This was the home of Confederate General Lloyd Tilghman. Tilghman was born in Claiborne, Maryland in 1815. His family had a long and distinguished history in Maryland. He graduated from West Point with the Class of 1836 and was a veteran of the Mexican War. Tilghman settled in Paducah in 1852, working as a civil engineer and supervising construction of the New Orleans and Ohio Railroad. At the beginning of the Civil War he was western commander of the Kentucky State Guard, formed to protect Kentucky's neutrality. However, when those attempts failed, he was commissioned a Brigadier General in the Confederate Army. Tilghman organized the Third Kentucky Infantry and the majority of the men in the western division of the Kentucky State Guard followed him in joining the Confederacy.
In December 1861, Tilghman was named commander of Fort Henry on the Tennessee River. He quickly recognized the poor position of the fort and ordered the construction of Fort Heiman begun on high ground across the river.
Late in day on February 4, 1862 then Brigadier General Ulysses S. Grant with two divisions supported by seven gunboats lead [sic] by Flag Office Andrew H. Foote arrived downstream from Fort Henry.

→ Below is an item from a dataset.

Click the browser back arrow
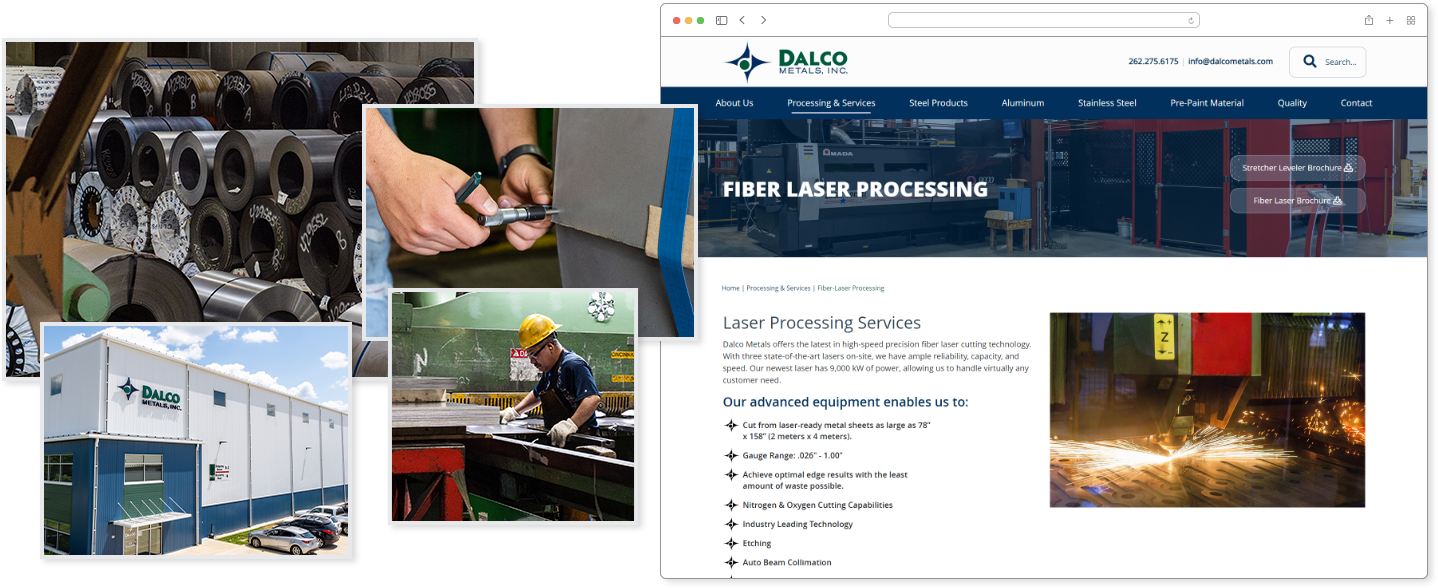The width and height of the screenshot is (1438, 588). point(742,19)
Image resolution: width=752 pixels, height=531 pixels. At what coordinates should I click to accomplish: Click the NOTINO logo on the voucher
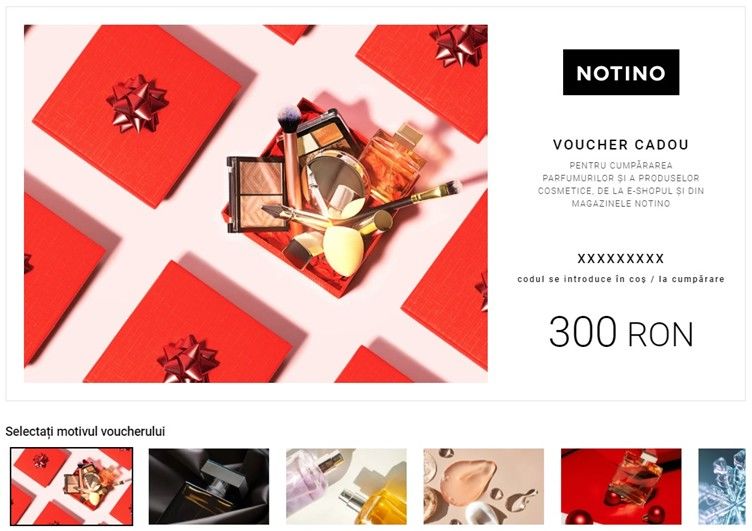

Tilghman assessed the situation and consulted with his officers. On February 6, 1862, realizing that the fall of Fort Henry was unavoidable, Tilghman sent most of the garrison to Fort Donelson on the Cumberland River to reinforce that position. Tilghman returned to Fort Henry and with a small force for several hours, allowing the main body of the Fort Henry garrison to reach Fort Donelson. He then surrendered the fort to the Union gunboats under Foote.
Tilghman was sent to Fort Warren, Massachusetts as a Prisoner of War. However, he was released as part of a prisoner exchange only a few months later and immediately returned to service as commander of the 1st Brigade of Major General William Loring's Army of the West which included the Third Kentucky. He fought at Corinth and Holly Springs in Mississippi. On May 16, 1863 while commanding his troops in the Battle of Champion Hill he was struck by a shell fragment and fatally wounded.
The Tilghman House was saved from demolition by community volunteers and restored to serve as a Civil War Museum focused on the role of the western rivers and western Kentucky in the Civil War. In 1998 it was listed on the National Register of Historic Places.